Belga
dim. 15/11/2015 - 12:47
David Van Reybrouck (traduction Eric Steffens)
L’historien et écrivain flamand David Van Reybrouck publie ce
dimanche sur le site de la VRT (deredactie.be) une lettre ouverte
adressée au Président français François Hollande. Il estime que la
terminologie "d’acte de guerre" utilisée par le président de la
République dans son discours de samedi est particulièrement imprudente.
"Ce qui s’est produit hier à Paris et à Saint-Denis près du Stade
de France est un acte de guerre et face à la guerre, le pays doit
prendre les décisions appropriées. C’est un acte de guerre qui a été
commis par une armée terroriste, Daech, une armée djihadiste, contre la
France, contre les valeurs que nous défendons partout dans le monde,
contre ce que nous sommes : un pays libre qui parle à l’ensemble de la
planète. Un acte de guerre préparé, planifié, depuis l’extérieur avec
des complicités intérieures. Un acte de barbarie absolue" a déclaré le
Président Hollande.
Dans sa lettre ouverte, David Van Reybrouck écrit partager
entièrement la dernière phrase du président mais que le reste de son
discours est la répétition presque mot pour mot de ce que le président
américain GW Bush déclarait peu après les attentats du 11 septembre
devant le Congrès : "Le 11 septembre, les ennemis de la liberté ont
commis un acte de guerre contre notre pays".
Les conséquences de ces paroles sont connues. Celui qui en tant
que chef d’État qualifie un événement d'acte de guerre doit avoir une
réaction en conséquence. Cela a conduit à l’invasion de l’Afghanistan,
ce qui peut encore être justifié puisque ce régime avait donné asile au
mouvement Al Qaïda et que l’ONU avait donné son accord. Mais ensuite ce
fut l’invasion complètement folle de l’Irak, sans mandat de l’ONU
simplement parce que les États-Unis soupçonnaient ce pays de posséder
des armes de destruction massive. Mais il n’y en avait pas, et cette
invasion a conduit à une totale déstabilisation de la région,
aujourd’hui encore. Après le départ des troupes américaines en 2011 il y
eut un vide de pouvoir.
Et lorsqu’éclata quelque temps après une guerre civile dans la
Syrie voisine, dans le sillage du Printemps arabe, on s’est rendu compte
à quel point l’invasion de l’Irak par les États-Unis avait été néfaste.

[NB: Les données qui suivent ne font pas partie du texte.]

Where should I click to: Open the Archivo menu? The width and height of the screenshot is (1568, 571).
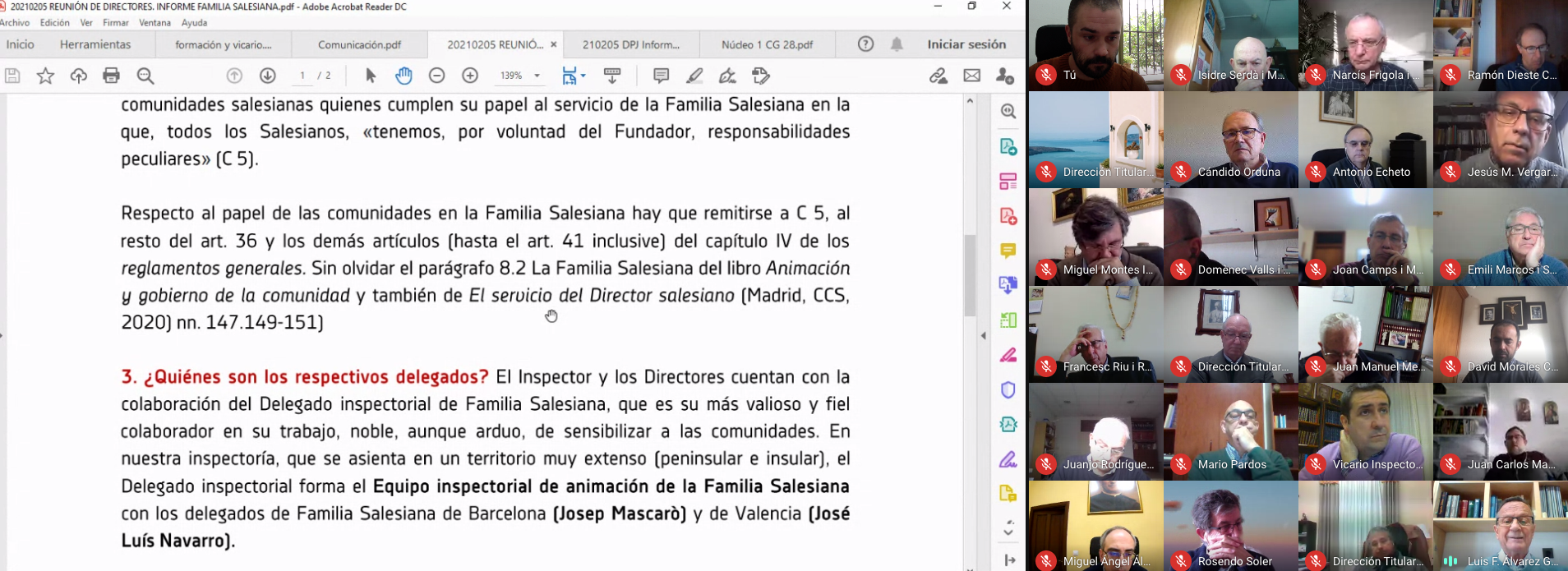pos(16,22)
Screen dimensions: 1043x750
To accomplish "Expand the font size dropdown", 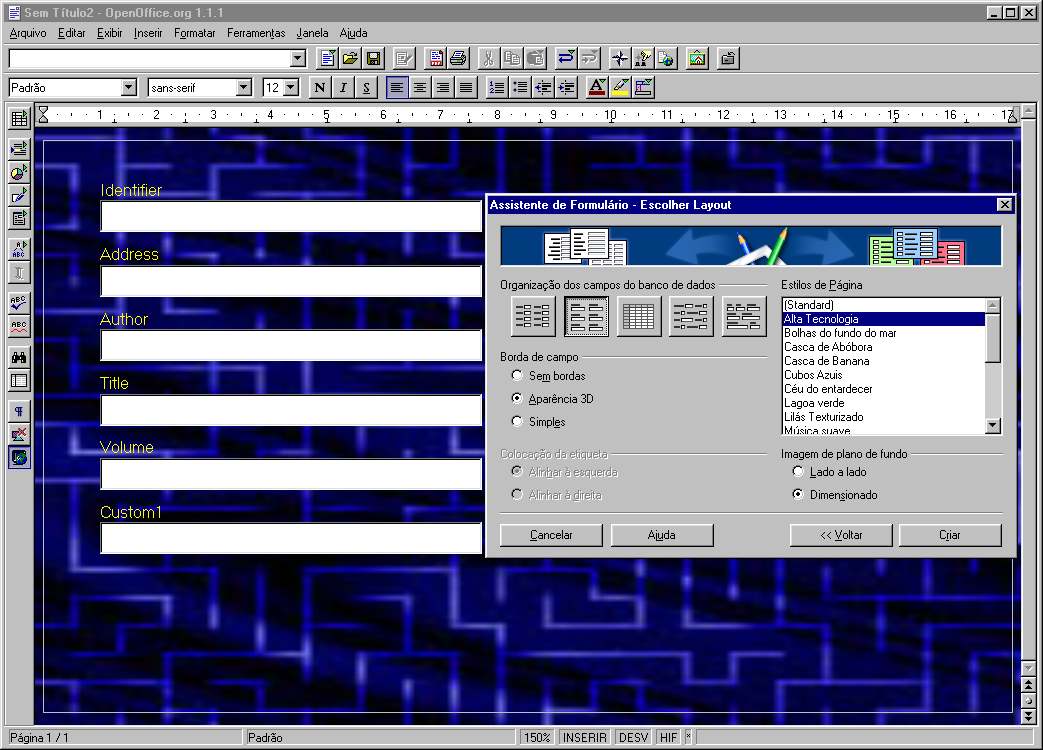I will [290, 88].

Au Nord-Ouest de l’Irak et à l’Est de la Syrie il y avait à présent
assez d’espace pour la création d’un troisième acteur sur le terrain l’État Islamique l’IS.

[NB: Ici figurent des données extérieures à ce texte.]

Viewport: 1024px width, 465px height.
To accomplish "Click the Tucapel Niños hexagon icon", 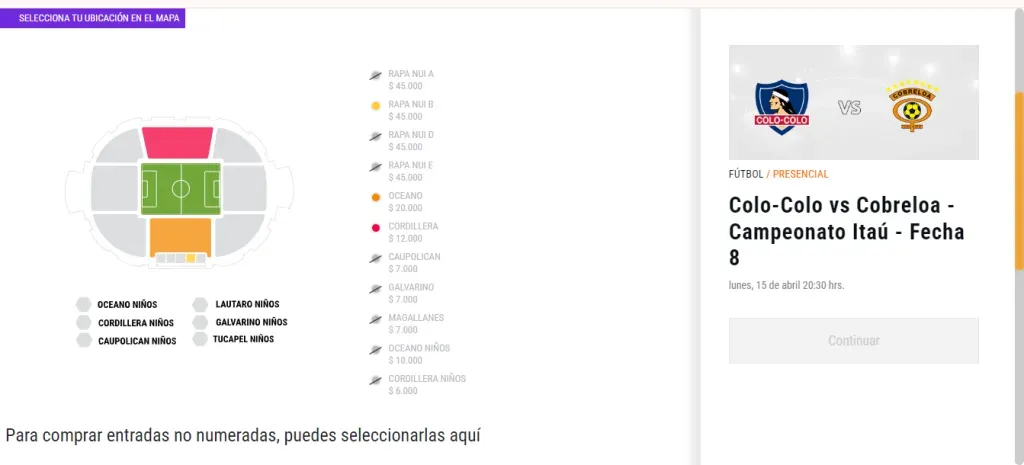I will [x=200, y=339].
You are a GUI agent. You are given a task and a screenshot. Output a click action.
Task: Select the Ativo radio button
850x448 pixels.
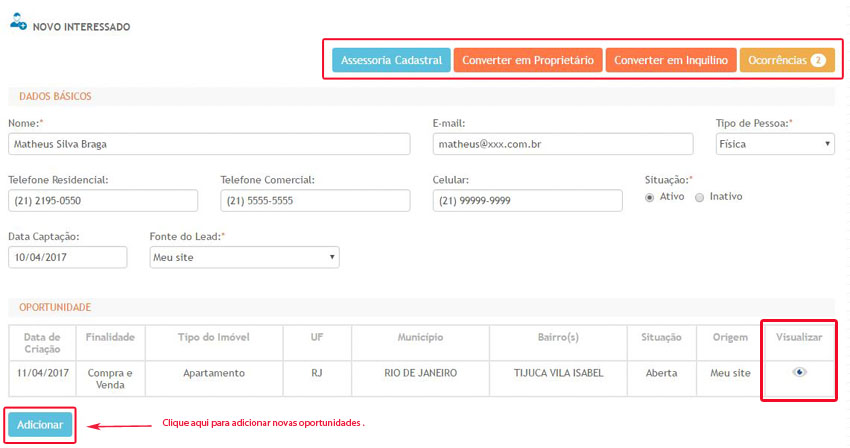click(650, 197)
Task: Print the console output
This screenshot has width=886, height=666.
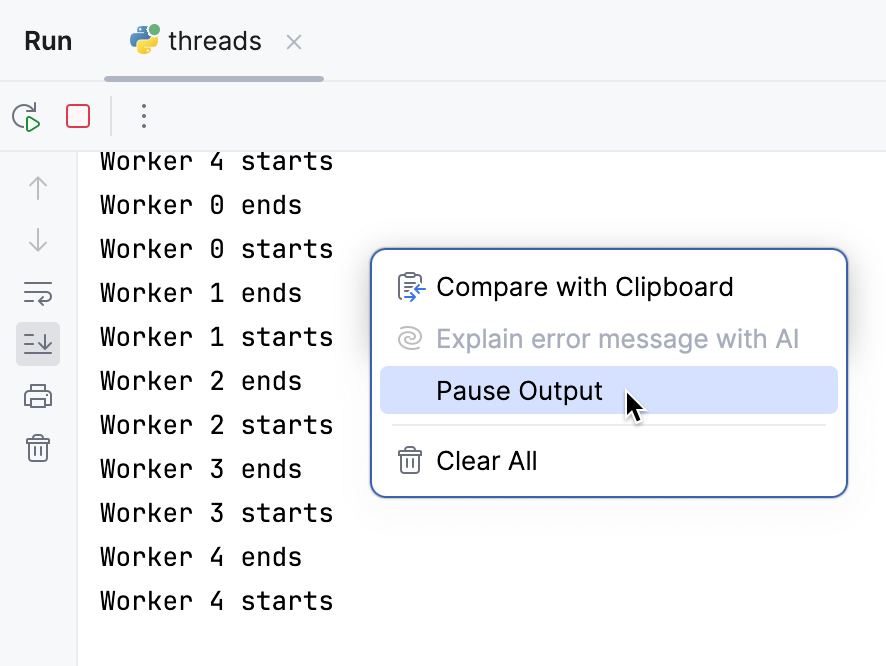Action: click(37, 395)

"En résumé, sans la stupide invasion de l’Irak par Georges Bush,
il n’y aurait jamais eu d’État islamique. Nous étions des millions dans
le monde à manifester contre cette invasion, j’y étais aussi", écrit
David Van Reybrouck, et nous avions tout simplement raison. Non pas que
nous pouvions lire l’avenir. Mais à présent c’est clair : ce qui s’est
passé vendredi soir à Paris est une conséquence indirecte de la
rhétorique guerrière de votre collègue Georges Bush en septembre 2001.
Et que faites-vous de votre côté ? Comment réagissez-vous moins
de 24 heures après les attentats de Paris ? En utilisant exactement la
même terminologie que votre homologue américain de l’époque.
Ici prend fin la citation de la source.